Lundi après-midi 11 novembre
Visite de D... Il a lu avec un grand intérêt mon bouquin et s'est adressé à la maison d'édition pour entrer en contact. Beaucoup de points communs. Enfance catho-catho tout comme moi. Envie de devenir prêtre. Cursus classique et deux années de ministère. A 30 ans il tombe amoureux de C, 19 ans, qui collabore à l'animation religieuse du collège dont il est l'aumônier. Il sent que c'est réciproque. Contrairement à moi c'est lui qui ose déclarer sa flamme. Ils vont se marier et auront trois enfants... et la question de la répercussion de ce bouleversement du destin sur sa foi arrive vite dans notre échange.
Contrairement à moi, il a pris ses distances avec l'Eglise établie, mais il a gardé des relations amicales avec ses anciens confrères. S'il pratique encore occasionnellement - mariages ou funérailles - il dit n'avoir plus la foi à proprement parler, toutefois il a gardé le sentiment d'une transcendance qui nous dépasse. Concrètement, ses choix de vie sont toujours guidés par le sens des autres, un humanisme qui reste marqué par la morale évangélique dans notre occident façonné par le christianisme. Très heureux de vivre, et en paix avec lui-même selon toute apparence.
Dimanche soir 17 novembre
Mon amie, ma fille de cœur à vrai dire, a préparé et dirigé le culte ce matin et assuré la prédication. Comme chaque soir nous échangeons par sms nos impressions sur la journée écoulée. Je transcris l'essentiel de ces messages en langage clair, laissant de côté les abréviations inhérentes à ce type de communication.
Moi – Comme d'habitude j'ai beaucoup apprécié la liturgie que tu as préparée et la place des chants, mais je t'ai sentie moins à l'aise avec l'évangile du jour (Luc 21, 5-19). Après-midi calme. Je t'embrasse et te souhaite une bonne soirée et une bonne nuit.
Elle - Bonsoir padre, c'est possible... Je suis de moins en moins convaincue par la messianité de Jésus. Difficile d'être convaincante quand on n'est pas convaincue... J'ai fait ce que j'ai pu tout en étant fatiguée. Bisous bisous, dors bien daddy ! Je t'aime.

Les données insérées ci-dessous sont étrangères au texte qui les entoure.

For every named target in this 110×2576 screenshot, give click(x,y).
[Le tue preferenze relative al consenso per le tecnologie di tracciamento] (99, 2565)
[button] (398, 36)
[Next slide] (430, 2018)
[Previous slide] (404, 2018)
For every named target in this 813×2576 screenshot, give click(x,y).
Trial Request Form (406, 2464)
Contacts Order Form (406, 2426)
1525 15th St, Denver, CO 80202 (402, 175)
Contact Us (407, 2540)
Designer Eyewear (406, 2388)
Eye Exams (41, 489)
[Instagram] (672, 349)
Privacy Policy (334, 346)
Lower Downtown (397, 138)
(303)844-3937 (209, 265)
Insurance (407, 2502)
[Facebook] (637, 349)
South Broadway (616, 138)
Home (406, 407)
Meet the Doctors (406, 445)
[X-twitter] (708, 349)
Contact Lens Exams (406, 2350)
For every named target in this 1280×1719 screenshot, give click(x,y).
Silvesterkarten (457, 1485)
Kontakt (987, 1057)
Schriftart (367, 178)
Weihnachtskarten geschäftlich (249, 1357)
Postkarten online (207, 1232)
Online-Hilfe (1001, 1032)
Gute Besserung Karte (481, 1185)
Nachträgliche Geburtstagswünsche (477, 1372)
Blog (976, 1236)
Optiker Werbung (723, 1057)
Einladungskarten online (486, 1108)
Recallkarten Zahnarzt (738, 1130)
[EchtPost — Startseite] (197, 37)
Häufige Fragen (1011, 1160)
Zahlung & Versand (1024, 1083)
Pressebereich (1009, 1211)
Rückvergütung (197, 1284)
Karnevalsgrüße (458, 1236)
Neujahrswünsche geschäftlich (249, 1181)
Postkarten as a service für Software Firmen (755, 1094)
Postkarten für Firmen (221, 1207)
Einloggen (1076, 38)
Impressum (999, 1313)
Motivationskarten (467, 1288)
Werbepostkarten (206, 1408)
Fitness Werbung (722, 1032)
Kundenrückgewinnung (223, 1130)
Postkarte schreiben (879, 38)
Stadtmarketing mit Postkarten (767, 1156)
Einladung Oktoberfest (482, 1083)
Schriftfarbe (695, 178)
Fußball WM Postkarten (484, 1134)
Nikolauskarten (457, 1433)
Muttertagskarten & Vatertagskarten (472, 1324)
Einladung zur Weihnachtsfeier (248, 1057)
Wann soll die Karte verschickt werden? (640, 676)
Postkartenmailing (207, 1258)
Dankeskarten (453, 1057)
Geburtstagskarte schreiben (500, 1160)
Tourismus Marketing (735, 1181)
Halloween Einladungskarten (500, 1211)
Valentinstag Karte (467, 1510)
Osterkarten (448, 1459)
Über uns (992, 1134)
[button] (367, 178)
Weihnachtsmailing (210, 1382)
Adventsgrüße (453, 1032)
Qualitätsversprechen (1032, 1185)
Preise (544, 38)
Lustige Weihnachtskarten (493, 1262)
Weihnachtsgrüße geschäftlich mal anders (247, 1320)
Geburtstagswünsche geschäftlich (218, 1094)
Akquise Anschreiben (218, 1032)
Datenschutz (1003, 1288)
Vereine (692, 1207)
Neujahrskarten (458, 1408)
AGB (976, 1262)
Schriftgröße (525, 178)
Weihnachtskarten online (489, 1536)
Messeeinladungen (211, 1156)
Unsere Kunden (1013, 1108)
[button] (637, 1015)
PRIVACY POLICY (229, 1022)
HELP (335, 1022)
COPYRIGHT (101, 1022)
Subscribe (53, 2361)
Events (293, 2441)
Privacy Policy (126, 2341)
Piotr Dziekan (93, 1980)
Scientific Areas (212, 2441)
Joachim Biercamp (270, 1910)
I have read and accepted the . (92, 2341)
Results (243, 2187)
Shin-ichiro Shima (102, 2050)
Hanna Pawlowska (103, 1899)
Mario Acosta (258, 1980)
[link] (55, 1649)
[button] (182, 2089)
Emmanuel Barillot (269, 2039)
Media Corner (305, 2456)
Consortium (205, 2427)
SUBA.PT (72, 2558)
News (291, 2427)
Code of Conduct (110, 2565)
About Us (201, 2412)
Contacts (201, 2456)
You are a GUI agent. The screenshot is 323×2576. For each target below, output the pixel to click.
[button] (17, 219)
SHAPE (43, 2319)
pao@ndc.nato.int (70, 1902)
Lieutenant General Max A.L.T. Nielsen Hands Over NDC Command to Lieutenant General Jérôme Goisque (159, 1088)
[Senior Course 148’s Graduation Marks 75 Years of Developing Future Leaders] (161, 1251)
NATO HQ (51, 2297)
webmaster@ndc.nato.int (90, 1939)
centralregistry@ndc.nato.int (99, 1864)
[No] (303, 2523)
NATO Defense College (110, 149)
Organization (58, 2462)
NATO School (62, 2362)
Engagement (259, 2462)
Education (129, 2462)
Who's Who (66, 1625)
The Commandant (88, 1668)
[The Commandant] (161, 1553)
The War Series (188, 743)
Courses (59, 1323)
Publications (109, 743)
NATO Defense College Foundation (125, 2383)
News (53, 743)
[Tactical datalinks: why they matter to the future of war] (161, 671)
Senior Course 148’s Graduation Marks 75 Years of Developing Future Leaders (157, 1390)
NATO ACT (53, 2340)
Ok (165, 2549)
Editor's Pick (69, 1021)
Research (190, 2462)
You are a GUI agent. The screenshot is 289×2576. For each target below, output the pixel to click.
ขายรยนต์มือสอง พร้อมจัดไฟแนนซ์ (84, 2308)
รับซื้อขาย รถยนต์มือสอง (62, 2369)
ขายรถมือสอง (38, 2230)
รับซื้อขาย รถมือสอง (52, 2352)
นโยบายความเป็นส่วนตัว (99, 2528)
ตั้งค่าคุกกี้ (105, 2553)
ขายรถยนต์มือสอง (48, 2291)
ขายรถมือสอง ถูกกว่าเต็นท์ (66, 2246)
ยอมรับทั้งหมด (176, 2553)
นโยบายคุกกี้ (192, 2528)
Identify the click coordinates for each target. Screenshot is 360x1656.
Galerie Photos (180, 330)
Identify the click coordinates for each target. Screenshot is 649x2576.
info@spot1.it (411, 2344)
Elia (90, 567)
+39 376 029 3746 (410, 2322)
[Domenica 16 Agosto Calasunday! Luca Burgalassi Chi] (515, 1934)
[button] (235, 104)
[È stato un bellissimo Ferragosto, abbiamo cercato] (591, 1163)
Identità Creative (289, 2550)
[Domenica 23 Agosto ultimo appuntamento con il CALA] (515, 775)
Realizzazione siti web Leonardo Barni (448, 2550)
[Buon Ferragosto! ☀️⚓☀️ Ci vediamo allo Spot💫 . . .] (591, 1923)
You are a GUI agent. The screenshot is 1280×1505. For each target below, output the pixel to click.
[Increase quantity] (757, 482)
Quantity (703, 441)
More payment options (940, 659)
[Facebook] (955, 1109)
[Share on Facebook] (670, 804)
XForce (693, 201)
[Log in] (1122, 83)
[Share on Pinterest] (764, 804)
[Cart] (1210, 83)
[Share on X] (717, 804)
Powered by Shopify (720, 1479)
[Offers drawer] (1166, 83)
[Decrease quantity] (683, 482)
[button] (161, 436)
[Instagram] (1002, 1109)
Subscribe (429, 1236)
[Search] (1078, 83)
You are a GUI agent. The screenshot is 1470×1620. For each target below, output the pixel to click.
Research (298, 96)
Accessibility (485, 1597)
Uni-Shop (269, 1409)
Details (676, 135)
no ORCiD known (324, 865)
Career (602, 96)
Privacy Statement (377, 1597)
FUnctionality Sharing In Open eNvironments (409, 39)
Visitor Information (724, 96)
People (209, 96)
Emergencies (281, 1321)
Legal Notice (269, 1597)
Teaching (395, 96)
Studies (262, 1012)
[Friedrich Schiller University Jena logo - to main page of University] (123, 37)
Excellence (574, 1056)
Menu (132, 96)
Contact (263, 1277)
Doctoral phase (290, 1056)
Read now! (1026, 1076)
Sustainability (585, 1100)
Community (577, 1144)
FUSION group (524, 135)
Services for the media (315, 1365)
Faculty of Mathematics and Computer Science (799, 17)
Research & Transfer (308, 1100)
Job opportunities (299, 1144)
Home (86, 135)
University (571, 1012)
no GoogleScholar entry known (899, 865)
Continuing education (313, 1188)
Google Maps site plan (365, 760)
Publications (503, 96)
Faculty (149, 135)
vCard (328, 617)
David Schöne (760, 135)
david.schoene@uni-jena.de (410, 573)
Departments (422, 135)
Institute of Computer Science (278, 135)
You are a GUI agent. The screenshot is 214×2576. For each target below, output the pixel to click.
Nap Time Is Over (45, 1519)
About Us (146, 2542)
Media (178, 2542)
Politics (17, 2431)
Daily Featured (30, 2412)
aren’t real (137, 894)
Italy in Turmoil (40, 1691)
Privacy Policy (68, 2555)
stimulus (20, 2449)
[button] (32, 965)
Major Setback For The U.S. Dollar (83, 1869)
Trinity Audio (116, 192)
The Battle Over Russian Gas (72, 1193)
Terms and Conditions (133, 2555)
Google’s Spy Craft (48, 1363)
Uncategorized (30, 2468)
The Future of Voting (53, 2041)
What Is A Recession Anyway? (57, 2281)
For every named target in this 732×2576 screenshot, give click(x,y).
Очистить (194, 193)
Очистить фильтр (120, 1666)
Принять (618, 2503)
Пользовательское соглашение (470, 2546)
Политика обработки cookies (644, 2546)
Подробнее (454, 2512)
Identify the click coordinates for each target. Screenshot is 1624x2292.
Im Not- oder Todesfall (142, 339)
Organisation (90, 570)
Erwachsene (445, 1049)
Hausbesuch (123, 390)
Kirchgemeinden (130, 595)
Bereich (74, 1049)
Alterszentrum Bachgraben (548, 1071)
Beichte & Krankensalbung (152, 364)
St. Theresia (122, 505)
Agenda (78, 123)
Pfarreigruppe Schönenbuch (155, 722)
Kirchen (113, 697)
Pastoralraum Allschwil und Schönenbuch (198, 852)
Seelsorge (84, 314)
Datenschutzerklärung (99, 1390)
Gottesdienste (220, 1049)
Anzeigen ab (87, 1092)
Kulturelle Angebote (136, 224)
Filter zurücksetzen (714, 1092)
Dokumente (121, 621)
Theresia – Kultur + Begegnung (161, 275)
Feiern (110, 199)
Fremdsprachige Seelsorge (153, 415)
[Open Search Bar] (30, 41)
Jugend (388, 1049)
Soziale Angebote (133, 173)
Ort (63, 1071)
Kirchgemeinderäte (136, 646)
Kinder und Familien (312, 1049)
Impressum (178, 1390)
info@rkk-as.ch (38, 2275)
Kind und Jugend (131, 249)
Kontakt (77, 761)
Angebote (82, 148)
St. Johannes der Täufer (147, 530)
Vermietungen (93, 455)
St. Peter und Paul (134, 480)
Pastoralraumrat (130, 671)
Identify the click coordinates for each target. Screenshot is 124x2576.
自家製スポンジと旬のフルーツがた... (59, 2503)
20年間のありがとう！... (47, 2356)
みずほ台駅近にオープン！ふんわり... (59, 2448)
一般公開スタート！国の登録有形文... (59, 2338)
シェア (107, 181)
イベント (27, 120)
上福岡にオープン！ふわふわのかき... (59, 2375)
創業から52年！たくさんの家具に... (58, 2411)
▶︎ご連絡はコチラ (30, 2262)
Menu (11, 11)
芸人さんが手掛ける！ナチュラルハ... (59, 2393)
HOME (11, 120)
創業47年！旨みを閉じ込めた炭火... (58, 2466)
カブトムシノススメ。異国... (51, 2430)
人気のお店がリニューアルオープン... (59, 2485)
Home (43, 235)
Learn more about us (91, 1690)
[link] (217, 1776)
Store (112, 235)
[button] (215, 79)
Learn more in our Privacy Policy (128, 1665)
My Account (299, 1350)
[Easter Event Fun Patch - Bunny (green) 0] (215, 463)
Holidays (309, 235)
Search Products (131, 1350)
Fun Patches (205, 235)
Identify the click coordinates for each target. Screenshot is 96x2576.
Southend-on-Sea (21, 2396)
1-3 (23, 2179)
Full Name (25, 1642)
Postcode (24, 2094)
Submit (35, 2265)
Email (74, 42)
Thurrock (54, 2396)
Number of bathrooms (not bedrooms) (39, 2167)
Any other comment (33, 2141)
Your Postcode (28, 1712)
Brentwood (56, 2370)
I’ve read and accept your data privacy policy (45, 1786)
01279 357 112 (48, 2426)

Moi - C'est vrai que plus on avance dans la réflexion moins on a de certitudes sur la personne de Jésus et plus on se pose de questions sur le passage de l'attachement des disciples à Jésus dans les évangiles, à la foi au Christ dans les lettres de Paul.... Un véritable hiatus... et que dire de la résurrection et des apparitions ? Je suis en plein questionnement... Bises.
Elle - Toi aussi daddy... ? La remise en question n'est pas confortable. Néanmoins peut-on l'éviter ? Nous ne pouvons pas nous empêcher de penser. Je maintiens comme ce matin que notre capacité à aimer est le projet d'humanisation de Dieu pour le monde L'amour pour tout être vivant d'ailleurs. Et je t'aime bon padre !
Que penser de tout cela ?
Par définition, la vie n'est jamais figée. Elle est toujours en évolution. C'est aussi vrai pour la foi. Dans la foi juive et chrétienne, le Dieu créateur nous a fait intelligents et libres, et faits pour aimer. Là est l'essentiel de ce que nous sommes appelés à être et à vivre. Si nous croyons en lui, de cette foi que nous sentons enracinée en nous, dans nos gènes, inébranlable au-delà de tous nos questionnements et malgré les objections de notre raison, alors notre vie se déroule en conformité avec son désir créateur. Certes, nous naviguons en eaux parfois calmes et parfois agitées. Des écueils nous guettent, qui peuvent être des dogmes, ou des définitions dites ''théologiques'' – mais qui peut prétendre connaître Dieu et l'enfermer sous un nom ou dans une formule ? Il y a le poids des traditions, de notre éducation religieuse, l'histoire de notre passé et de nos évolutions en matière de foi... Mais toujours nous poursuivons notre route, avec courage et sincérité, en vérité avec les autres et avec nous-mêmes, et en vérité avec ce Dieu auquel nous croyons profondément et à qui nous aspirons en fin de compte.
Augustin d'Hippone a dit, et cela traduit mon sentiment profond : « Tu nous as faits pour toi Seigneur et notre cœur est sans repos tant qu’il ne repose pas en toi. » Fecisti nos ad te. Littéralement: tu nous as faits vers toi.